Lonjakan harga ini dipicu oleh pernyataan Presiden Donald Trump yang mengonfirmasi berakhirnya gencatan senjata sementara pasca-serangan militer AS ke Iran. Ketegangan ini berakar dari insiden di Selat Hormuz, di mana Iran dilaporkan menyerang tiga kapal komersial, yang kemudian dibalas oleh Washington dengan pencabutan izin penjualan minyak Iran serta serangan ke Pulau Kharg—titik sentral ekspor yang menopang 90 persen pengiriman minyak negara tersebut.

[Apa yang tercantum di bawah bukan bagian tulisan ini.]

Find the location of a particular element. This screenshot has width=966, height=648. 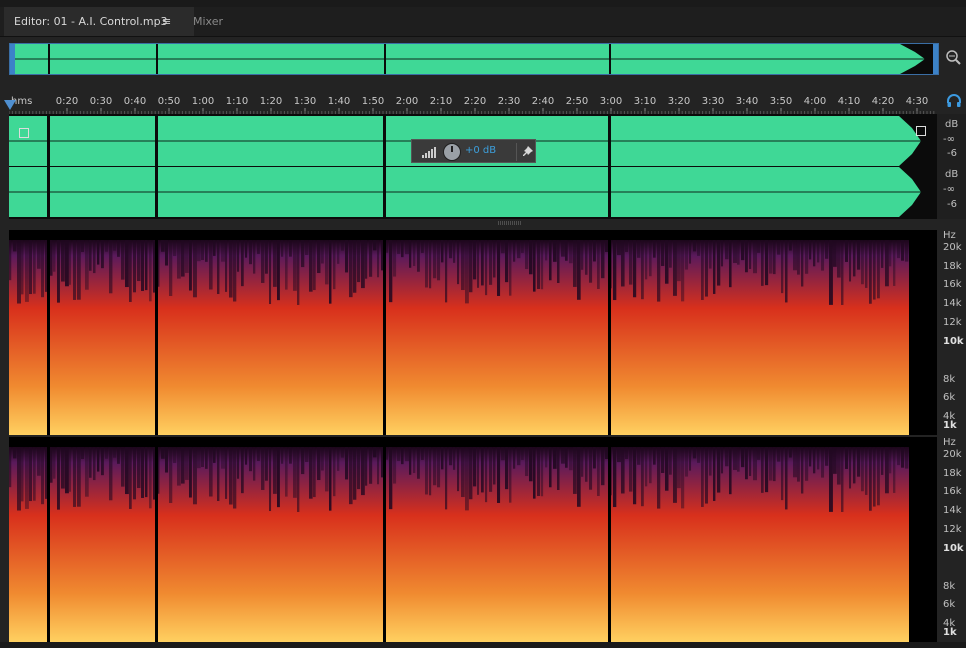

Dinamika geopolitik ini memberikan dampak signifikan terhadap perekonomian Indonesia. Mengingat besarnya ketergantungan pada subsidi energi, kenaikan harga minyak mentah secara langsung menekan neraca fiskal dan perdagangan nasional. Dampak domino pun merambat ke pasar finansial, di mana nilai tukar rupiah melemah ke level 17.999 per dolar AS, sementara Indeks Harga Saham Gabungan (IHSG) terkoreksi 1,89 persen, dengan sektor industri dasar mengalami tekanan terdalam.

Di tengah ketidakpastian ini, pasar juga mencermati sentimen negatif terkait potensi penurunan klasifikasi IHSG oleh S&P Dow Jones Indices dari pasar berkembang (Emerging Market) menjadi pasar perbatasan (Frontier Market). Meski kekhawatiran menyelimuti para investor, para analis menekankan pentingnya menjaga kedisiplinan fundamental dan mengelola emosi dalam menghadapi fluktuasi pasar yang didorong oleh isu global.